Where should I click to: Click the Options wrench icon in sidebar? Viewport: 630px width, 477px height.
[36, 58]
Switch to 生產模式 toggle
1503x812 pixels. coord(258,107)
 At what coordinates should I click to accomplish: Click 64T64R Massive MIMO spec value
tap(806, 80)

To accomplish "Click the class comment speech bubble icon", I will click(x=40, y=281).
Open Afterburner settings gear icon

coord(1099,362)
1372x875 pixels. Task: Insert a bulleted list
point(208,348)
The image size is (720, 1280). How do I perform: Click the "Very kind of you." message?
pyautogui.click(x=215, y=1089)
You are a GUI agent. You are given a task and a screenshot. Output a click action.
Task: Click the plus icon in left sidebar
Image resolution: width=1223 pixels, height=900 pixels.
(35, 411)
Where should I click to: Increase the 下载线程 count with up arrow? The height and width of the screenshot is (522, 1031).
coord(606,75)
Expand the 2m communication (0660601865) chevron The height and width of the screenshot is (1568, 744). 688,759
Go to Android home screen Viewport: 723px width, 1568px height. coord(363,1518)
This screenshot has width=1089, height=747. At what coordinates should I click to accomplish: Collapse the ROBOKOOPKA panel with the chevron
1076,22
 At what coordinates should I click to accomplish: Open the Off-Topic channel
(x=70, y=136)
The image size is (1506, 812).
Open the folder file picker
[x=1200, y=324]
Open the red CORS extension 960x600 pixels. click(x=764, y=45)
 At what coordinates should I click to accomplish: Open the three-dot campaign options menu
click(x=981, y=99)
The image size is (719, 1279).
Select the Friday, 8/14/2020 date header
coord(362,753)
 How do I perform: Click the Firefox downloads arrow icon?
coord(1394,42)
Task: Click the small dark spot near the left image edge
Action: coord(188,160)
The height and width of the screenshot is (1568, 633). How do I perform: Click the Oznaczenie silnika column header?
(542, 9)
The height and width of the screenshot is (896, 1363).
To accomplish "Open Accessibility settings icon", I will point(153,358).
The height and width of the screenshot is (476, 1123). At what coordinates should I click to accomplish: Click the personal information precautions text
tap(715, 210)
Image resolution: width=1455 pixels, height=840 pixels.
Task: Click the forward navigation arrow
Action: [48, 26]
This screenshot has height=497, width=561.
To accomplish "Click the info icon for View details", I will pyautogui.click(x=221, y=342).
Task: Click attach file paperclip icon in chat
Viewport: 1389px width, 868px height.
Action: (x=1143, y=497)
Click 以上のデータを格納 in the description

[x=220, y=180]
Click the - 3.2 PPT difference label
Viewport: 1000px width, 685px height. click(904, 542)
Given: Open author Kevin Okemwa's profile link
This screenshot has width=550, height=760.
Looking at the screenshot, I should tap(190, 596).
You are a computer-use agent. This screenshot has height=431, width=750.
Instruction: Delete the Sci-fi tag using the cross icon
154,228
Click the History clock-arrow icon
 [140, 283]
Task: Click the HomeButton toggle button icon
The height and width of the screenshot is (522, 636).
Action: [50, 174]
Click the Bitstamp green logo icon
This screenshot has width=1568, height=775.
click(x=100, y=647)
────────────────
■ **GIVEN TASK**:
Rewrite everything from the line containing "You are a computer-use" down to the end of the listing, renaming "Sci-fi" to "Horror" and changing nothing else.

■ **TASK SOLUTION**:
You are a computer-use agent. This screenshot has height=431, width=750.
Instruction: Delete the Horror tag using the cross icon
154,228
Click the History clock-arrow icon
 [140, 283]
Task: Click the HomeButton toggle button icon
The height and width of the screenshot is (522, 636).
Action: [50, 174]
Click the Bitstamp green logo icon
This screenshot has width=1568, height=775.
click(x=100, y=647)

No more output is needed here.